Il DISS - Centro di Ricerca per la Sicurezza Stradale – è un Centro di Ricerca Universitario che è stato fondato da dipartimenti di varie sedi universitarie nazionali e ha sede presso l’Ateneo di Parma; è aperto e partecipato da soggetti pubblici e privati tra cui Ministeri e la Presidenza della IX Commissione Trasporti della Camera dei Deputati e svolge la funzione di catalizzare le competenze scientifiche presenti nelle università italiane per lo svolgimento di attività mirate al miglioramento della sicurezza stradale; i componenti il DISS, docenti universitari e ricercatori, possiedono un bagaglio culturale, tecnico e scientifico in tutte le aree di riferimento della sicurezza stradale (infrastruttura e ambiente, veicolo, uomo, viabilità,

Il prof. Salvatore Leonardi e l’ing.

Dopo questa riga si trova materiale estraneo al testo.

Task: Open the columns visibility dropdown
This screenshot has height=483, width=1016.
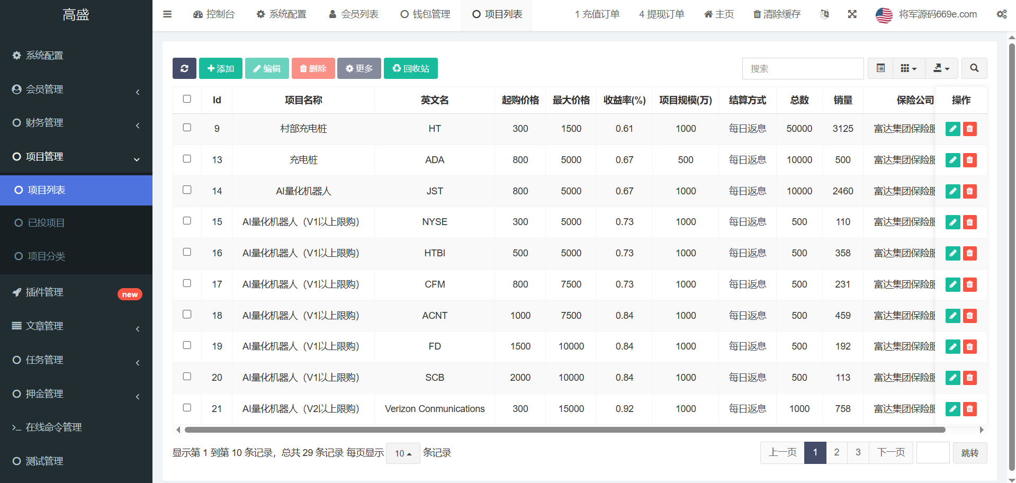Action: pos(909,68)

Natalia Distefano, autori del volume, sono ricercatori del DISS e dell'Università degli Studi di Catania.

Dopo due capitoli introduttivi dedicati alle statistiche sull’incidentalità e alla cinematica e dinamica dei motoveicoli, si entra nel vivo della trattazione soffermandosi sugli interventi di sicurezza attiva che potrebbero accrescere gli standard di sicurezza degli utilizzatori di due ruote – dalla segnaletica stradale, all’importanza dell’illuminazione, fino alle tecniche di ripristino e trattamento della pavimentazione stradale in un’ottica di miglioramento dell’aderenza (fondamentale quando i punti di contatto con il manto stradale sono solo due e non quattro) – e su quelli di sicurezza passiva – sviluppando il tema, molto dibattuto anche a livello mediatico, delle barriere di sicurezza e della protezione rispetto agli ostacoli fissi; un intero capitolo della pubblicazione è dedicato all’analisi di soluzioni, che non riguardano solo l’aspetto tecnico, ma più in generale quello “architetturale” e di arredo urbano, come l’utilizzo di dissuasori di velocità (ad esempio i dossi artificiali), le corsie riservate per i motocicli o condivise con altri mezzi di trasporto, la segnaletica orizzontale dedicata espressamente alle due ruote; il libro si chiude con un’interessante disamina sul tema delle analisi di sicurezza delle infrastrutture, sia riferite ai progetti di nuove opere, sia alle strade già in esercizio, strumento imprescindibile per adeguare le caratteristiche di sicurezza delle infrastrutture alle esigenze delle diverse categorie di utenti; l’analisi di sicurezza è complementare all’analisi di incidentalità motociclistica – ultimo argomento affrontato dallo studio – che si propone di raccogliere tutte le informazioni statistiche utili all’identificazione dei siti a rischio più elevato di incidente stradale e dei relativi fattori causali.